The "People First Assembly: Our Lives Matter" meeting was moved from a Downtown church to the nearby Vault banquet center to accommodate more participants. After the 11 a.m. gathering, many attendees marched to the Statehouse for an afternoon of lobbying.
Not only do "returning citizens" deserve a second post-prison chance but allowing them to follow career paths will help their families, boost the economy, improve communities, and decrease crime and recidivism, said Ray Greene Jr. of Akron, a former Ohio inmate who has struggled to find a career in counseling.
"They’re forgotten people, and at the same time they’re still fathers and brothers and sons," said Greene, who spoke at the rally.
The event was sponsored by the Youngstown-based Ohio Organizing Collaborative and United Returning Citizens. It drew activists and organizations from Columbus, Cincinnati, Cleveland, Akron, Youngstown and other cities.
In addition to leading the lobbying, organizers offered training that activists can use to work for changes in their home communities.
Among changes being sought are passage of a fair-hiring act to improve access to jobs for people with criminal records; changes in sentencing laws to lower prison populations; priority in the state budget for crime prevention and rehabilitation programs, including substance-abuse and mental-health treatment; an end to zero-tolerance policies in schools; and improved police accountability and trust through training programs, protocol reviews and other measures.
Greene said he spent two years in prison, followed by time in a halfway house, on domestic-violence and drug-trafficking convictions. He is now involved with the Akron Organizing Collaborative and My Brother’s Keeper initiative, which seeks to keep children safe and ensure that they are educated and can find jobs.
Yaacov Delaney of Cincinnati, released from an Illinois prison about a year ago, also addressed the gathering. During the more than 20 years he served for a murder conviction, he earned a paralegal degree and helped other inmates. He often saw men who had been released return to prison. Over and over, they told him that they had trouble finding jobs and housing, he said.
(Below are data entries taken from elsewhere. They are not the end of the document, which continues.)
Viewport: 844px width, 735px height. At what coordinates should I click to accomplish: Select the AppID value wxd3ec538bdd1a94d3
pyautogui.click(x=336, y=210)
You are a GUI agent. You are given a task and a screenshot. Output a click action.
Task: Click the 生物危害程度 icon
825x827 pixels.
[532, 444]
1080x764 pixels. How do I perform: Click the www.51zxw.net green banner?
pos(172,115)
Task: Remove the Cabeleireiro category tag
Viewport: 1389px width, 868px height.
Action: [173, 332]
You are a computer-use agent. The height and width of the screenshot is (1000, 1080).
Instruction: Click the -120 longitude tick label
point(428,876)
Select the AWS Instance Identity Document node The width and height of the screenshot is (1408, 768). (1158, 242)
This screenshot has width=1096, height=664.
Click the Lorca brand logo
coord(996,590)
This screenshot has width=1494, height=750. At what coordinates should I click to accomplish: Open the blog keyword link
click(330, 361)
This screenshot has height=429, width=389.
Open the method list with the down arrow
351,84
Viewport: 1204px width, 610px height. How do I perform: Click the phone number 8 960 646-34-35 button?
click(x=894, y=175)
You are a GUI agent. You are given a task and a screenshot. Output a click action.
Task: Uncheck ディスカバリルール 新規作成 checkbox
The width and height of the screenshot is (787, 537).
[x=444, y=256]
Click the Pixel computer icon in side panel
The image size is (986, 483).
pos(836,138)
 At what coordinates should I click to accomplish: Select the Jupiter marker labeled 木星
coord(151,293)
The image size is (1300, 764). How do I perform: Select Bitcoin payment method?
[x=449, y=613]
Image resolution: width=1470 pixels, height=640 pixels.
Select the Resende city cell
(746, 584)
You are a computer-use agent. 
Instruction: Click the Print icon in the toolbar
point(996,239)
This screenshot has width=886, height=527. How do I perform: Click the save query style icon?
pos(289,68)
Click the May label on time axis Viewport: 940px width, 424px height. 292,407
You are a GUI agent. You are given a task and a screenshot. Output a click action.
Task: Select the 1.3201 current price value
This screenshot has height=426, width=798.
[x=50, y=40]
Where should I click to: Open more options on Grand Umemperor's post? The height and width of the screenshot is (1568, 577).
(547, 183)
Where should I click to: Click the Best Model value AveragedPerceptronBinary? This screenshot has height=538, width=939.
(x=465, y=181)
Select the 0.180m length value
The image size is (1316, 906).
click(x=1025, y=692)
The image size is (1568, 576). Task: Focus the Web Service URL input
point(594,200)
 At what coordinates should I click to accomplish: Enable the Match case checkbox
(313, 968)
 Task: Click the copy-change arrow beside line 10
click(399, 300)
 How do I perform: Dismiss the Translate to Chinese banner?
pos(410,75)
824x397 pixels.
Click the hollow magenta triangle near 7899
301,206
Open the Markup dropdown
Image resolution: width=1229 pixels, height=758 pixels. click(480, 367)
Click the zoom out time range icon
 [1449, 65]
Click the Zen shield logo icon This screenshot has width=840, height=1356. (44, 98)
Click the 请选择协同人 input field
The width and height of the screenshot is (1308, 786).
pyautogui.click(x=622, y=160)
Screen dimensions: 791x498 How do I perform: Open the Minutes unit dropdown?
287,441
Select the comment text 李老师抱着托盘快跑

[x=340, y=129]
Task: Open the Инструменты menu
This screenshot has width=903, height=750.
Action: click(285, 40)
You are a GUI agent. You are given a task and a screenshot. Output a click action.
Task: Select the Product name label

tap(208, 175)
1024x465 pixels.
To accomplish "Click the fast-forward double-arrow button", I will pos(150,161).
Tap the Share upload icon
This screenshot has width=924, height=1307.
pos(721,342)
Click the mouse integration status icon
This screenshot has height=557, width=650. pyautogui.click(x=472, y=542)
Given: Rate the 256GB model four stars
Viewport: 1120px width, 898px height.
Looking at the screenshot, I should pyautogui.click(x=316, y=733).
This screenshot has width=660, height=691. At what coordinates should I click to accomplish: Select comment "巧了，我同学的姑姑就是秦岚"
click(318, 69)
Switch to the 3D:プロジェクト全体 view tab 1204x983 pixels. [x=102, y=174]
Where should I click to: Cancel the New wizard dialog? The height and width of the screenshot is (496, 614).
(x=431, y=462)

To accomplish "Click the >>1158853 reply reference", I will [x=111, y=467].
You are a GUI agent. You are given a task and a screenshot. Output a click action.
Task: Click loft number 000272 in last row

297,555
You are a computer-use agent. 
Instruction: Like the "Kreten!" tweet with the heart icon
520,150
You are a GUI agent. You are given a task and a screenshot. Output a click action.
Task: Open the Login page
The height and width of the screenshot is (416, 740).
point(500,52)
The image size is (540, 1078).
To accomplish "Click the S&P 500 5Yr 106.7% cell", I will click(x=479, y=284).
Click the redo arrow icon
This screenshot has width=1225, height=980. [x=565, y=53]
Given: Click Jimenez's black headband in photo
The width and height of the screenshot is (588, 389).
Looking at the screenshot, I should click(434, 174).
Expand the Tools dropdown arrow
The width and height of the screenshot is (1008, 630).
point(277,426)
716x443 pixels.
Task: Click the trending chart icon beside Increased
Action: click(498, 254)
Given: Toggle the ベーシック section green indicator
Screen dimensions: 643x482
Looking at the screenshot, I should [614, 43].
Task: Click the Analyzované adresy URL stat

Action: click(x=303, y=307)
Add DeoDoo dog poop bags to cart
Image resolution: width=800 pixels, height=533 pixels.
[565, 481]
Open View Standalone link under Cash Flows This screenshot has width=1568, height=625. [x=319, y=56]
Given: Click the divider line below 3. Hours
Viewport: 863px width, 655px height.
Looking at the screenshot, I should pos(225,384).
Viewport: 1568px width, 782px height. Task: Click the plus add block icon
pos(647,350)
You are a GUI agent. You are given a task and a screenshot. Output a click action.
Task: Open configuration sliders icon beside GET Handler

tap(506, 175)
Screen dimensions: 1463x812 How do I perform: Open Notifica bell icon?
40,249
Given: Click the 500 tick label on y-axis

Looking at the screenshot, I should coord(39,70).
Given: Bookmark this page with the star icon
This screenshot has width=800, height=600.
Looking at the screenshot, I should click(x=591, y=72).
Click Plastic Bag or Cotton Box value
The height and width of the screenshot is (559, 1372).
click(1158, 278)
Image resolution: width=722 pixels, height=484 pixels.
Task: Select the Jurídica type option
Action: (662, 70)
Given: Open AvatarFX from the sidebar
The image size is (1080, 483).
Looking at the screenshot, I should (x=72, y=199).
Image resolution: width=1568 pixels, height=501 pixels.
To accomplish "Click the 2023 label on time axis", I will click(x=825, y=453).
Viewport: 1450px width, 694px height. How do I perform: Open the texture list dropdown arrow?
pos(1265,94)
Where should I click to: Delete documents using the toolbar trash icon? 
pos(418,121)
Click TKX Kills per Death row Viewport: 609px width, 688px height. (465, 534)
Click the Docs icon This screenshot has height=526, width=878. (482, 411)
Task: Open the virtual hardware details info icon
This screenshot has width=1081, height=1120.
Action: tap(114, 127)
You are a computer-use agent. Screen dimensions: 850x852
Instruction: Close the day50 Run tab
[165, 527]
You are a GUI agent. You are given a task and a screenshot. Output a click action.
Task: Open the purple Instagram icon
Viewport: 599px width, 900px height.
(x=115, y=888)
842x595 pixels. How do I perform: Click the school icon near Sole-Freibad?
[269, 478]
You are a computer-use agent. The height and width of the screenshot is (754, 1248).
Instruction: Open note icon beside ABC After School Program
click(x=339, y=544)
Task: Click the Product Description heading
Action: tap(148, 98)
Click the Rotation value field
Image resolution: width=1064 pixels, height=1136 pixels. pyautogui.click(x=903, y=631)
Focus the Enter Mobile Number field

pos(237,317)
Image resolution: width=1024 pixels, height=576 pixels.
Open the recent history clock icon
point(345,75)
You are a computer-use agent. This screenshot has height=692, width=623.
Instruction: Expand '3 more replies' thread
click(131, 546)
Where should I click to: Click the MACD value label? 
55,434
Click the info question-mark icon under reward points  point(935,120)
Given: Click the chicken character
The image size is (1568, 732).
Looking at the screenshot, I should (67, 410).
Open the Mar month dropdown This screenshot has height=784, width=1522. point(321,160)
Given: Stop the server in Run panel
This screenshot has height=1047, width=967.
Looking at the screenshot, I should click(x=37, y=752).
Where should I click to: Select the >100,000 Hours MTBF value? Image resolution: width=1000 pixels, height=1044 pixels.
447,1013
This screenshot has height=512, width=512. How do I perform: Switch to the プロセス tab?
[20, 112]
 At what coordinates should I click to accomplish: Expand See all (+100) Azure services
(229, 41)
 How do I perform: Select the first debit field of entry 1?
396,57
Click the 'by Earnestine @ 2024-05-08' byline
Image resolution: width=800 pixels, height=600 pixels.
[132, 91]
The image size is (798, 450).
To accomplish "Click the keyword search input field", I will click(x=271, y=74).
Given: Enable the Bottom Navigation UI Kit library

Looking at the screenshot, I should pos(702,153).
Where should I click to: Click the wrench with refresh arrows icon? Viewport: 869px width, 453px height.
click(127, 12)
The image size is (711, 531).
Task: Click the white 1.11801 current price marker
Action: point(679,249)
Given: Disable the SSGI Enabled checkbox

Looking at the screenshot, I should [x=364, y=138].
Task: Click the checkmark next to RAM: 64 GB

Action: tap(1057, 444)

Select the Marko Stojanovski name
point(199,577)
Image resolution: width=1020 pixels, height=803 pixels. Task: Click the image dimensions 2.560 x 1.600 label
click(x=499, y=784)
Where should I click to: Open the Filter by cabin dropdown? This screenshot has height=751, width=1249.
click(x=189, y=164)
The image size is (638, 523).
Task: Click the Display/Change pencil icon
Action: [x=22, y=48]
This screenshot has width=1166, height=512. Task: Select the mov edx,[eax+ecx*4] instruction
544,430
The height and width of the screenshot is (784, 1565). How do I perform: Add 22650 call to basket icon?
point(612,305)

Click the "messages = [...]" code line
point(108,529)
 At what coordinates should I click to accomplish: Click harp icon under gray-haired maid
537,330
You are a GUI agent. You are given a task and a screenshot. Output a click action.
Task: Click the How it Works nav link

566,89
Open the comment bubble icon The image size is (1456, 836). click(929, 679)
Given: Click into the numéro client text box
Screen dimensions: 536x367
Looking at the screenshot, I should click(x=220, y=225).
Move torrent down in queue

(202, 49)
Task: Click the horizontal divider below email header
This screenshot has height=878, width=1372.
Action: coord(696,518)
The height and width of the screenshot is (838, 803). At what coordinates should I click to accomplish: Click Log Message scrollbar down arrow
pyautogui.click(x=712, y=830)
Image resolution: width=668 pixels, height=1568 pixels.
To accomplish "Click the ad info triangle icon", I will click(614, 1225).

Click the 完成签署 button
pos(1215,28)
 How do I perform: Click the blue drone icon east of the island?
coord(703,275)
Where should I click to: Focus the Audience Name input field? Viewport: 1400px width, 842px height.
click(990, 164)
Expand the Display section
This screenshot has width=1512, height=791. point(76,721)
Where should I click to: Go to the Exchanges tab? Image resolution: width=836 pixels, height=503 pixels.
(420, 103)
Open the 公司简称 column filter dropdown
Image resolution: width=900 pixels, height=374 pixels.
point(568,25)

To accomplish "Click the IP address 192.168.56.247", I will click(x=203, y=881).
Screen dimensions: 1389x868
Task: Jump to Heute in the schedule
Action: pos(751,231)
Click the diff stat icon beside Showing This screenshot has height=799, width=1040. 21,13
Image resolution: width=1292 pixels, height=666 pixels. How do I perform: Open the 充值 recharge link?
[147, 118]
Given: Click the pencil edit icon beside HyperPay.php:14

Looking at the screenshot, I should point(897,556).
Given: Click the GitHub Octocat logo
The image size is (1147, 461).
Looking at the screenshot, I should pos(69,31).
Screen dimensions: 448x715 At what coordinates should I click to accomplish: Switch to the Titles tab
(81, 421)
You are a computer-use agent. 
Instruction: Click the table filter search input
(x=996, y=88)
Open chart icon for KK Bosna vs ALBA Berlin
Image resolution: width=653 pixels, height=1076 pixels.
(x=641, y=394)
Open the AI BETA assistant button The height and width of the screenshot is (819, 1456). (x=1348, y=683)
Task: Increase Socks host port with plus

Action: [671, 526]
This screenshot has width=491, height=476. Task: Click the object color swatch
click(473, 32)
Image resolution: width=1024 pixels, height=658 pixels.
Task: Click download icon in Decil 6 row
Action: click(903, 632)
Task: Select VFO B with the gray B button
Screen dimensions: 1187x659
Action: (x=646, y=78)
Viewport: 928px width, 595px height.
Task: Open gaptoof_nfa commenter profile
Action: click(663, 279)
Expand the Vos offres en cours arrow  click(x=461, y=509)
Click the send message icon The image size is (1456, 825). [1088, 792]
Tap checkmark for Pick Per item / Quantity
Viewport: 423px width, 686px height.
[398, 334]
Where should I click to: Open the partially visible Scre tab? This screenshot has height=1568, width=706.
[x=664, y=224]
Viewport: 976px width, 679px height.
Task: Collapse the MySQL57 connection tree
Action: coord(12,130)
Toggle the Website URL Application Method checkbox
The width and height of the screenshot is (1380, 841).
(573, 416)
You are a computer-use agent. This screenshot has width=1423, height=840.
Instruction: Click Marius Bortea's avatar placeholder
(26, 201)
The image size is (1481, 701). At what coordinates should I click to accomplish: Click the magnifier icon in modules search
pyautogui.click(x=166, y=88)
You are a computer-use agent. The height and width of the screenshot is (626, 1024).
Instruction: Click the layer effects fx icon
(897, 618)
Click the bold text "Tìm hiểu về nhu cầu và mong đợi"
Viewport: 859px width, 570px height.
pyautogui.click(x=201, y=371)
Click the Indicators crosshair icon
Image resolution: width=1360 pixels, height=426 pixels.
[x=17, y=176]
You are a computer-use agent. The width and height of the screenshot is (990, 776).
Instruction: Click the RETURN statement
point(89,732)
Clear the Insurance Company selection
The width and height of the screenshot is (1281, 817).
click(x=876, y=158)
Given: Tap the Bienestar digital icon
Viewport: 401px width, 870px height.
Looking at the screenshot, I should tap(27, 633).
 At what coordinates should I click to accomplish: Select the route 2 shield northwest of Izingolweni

"I’ve seen a lot of poverty and a lot of the impact of poverty," Delaney said. "It seemed to be getting worse. I’d been in prison for 15, 20 years. It wasn’t changing for the better."
Before his release, he started working on a plan to continue working to help "returning citizens" who leave prison and find that they are shut out of careers, housing and other opportunities.
He now works for the Ohio Justice & Policy Center helping those felons find a second chance in life.
"If I want to see it change for the better, I have to do what I can to make it change for the better," he said.